Data received by air traffic services ‘caused major flight disruptions’

Tens of thousands more airline passengers suffered flight (Liam McBurney/PA)cancellations on Tuesday due to the knock-on impact of an air traffic control (ATC) fault (PA Wire)
Tens of thousands more airline passengers suffered flight (Liam McBurney/PA)cancellations on Tuesday due to the knock-on impact of an air traffic control (ATC) fault (PA Wire)

The air traffic control failure which led to major flight disruptions this week was caused by flight data received by National Air Traffic Services (Nats), officials have said.

Both primary and back-up systems responded to the data by suspending automatic processing, Nats chief executive Martin Rolfe said in a statement on Teesday

There are no indications the failure was caused by a cyber-attack, he added.

The issue started on Monday, when more than a quarter of flights at UK airports were cancelled.

Mr Rolfe said on Tuesday he wanted to “reassure” passengers that all Nats systems had been running normally since Monday afternoon, to support airline and airport operations.

“Very occasionally technical issues occur that are complex and take longer to resolve,” he said.

“In the event of such an issue our systems are designed to isolate the problem and prioritise continued safe air traffic control.

“This is what happened yesterday.

“At no point was UK airspace closed but the number of flights was significantly reduced.

“Initial investigations into the problem show it relates to some of the flight data we received.

“Our systems, both primary and the back-ups, responded by suspending automatic processing to ensure that no incorrect safety-related information could be presented to an air traffic controller or impact the rest of the air traffic system.

“There are no indications that this was a cyber-attack.

“We have well established procedures, overseen by the CAA, to investigate incidents.

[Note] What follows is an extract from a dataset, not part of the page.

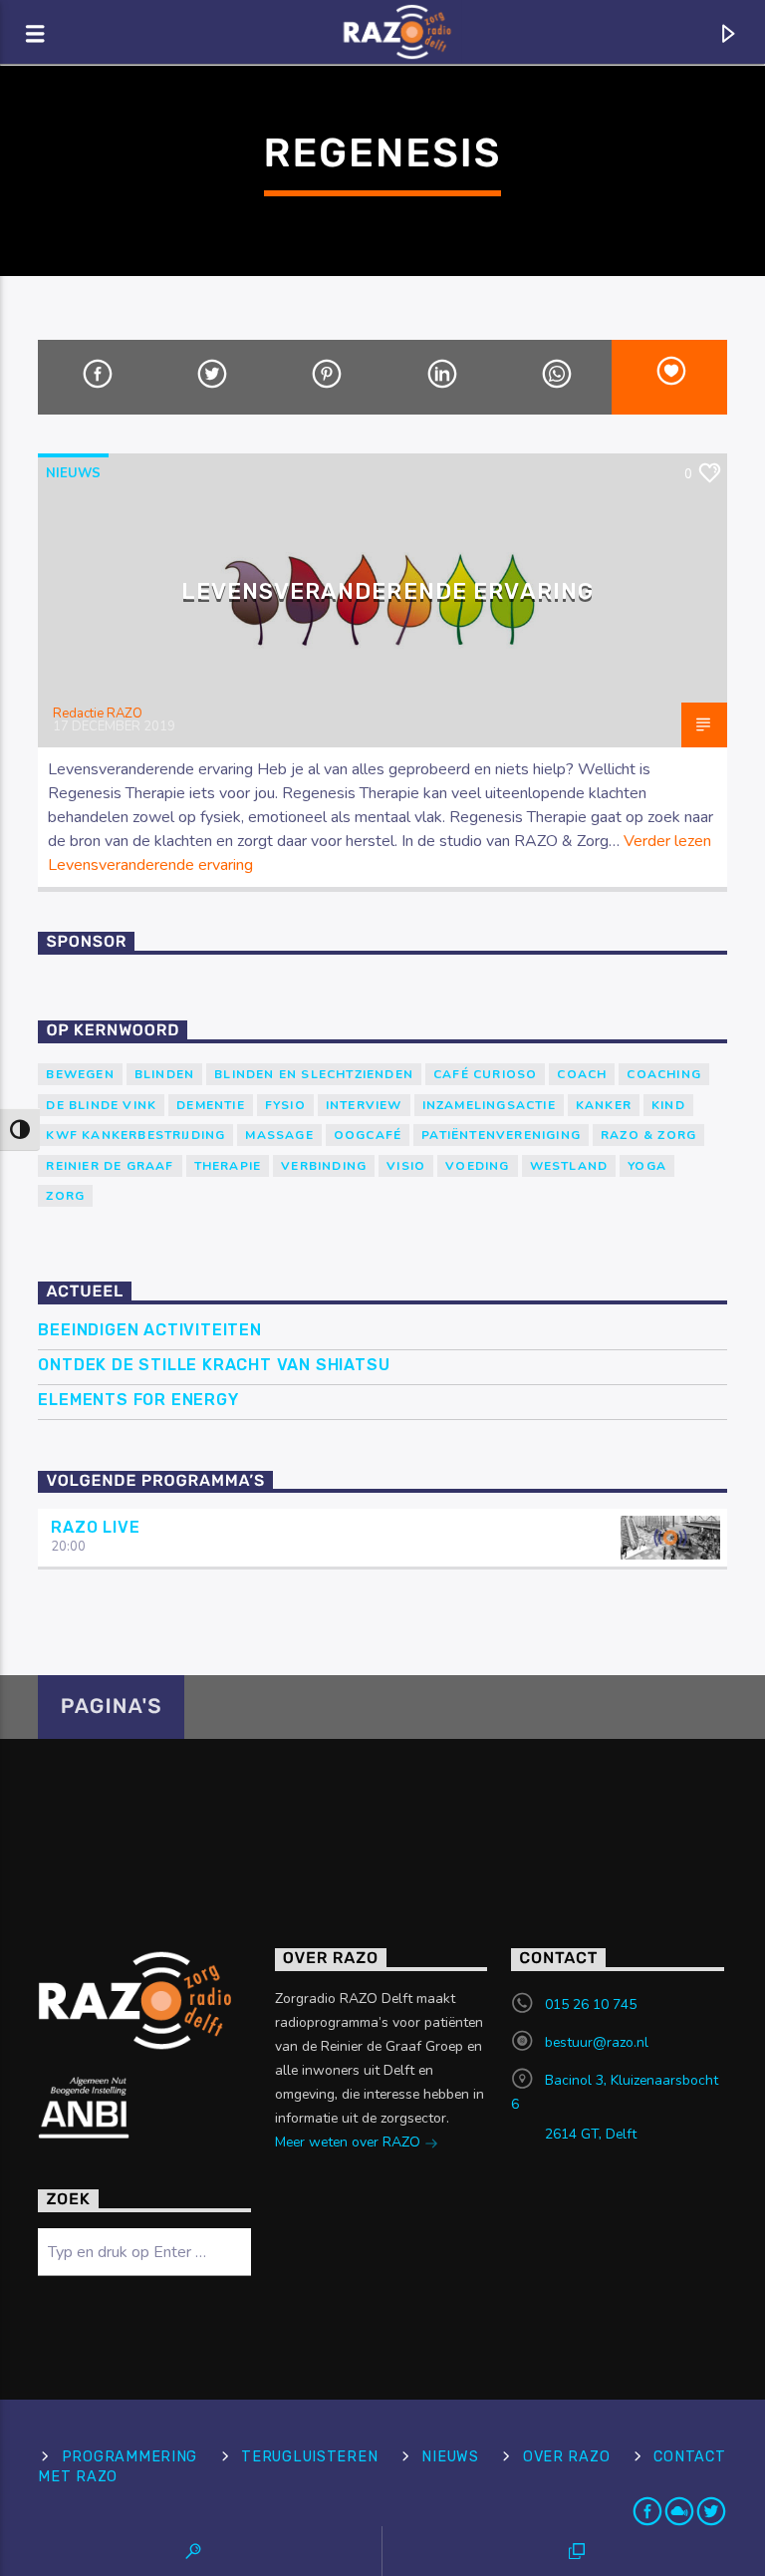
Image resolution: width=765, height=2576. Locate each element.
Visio (405, 1166)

“We are already working closely with them to provide a preliminary report to the Secretary of State for Transport on Monday.

“The conclusions of this report will be made public.”

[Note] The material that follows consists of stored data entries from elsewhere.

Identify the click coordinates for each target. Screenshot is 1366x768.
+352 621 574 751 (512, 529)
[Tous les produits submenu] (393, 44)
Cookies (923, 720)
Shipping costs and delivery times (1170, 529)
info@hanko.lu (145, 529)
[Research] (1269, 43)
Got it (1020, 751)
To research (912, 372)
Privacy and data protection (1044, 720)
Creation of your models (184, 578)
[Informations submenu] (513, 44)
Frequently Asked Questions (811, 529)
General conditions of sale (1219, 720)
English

Nats suffered what it described as a “technical issue”, preventing it from automatically processing flight plans.

This resulted in flights to and from UK airports being restricted while the plans were checked manually.

Nats said at 3.15pm on Monday the problem was resolved, but disruption continued into Tuesday as many aircraft and crews were out of position.

Analysis of flight data websites by the PA news agency shows at least 281 flights – including departures and arrivals – were cancelled on Tuesday at the UK’s six busiest airports.

This consisted of 75 at Gatwick, 74 at Heathrow, 63 at Manchester, 28 at Stansted, 23 at Luton and 18 at Edinburgh.

EasyJet announced it will run five repatriation flights to Gatwick following the air traffic control fault as well as operating larger aircraft on key routes.

It said: “During this traditionally very busy week for travel, options for returning to the UK are more limited on some routes and so easyJet will be operating five repatriation flights to London Gatwick over the coming days from Palma and Faro on August 30, and Tenerife and Enfidha on August 31 and from Rhodes on September 1.

“We are also operating larger aircraft on key routes including Faro, Ibiza, Dalaman and Tenerife to provide some additional 700 seats this week.”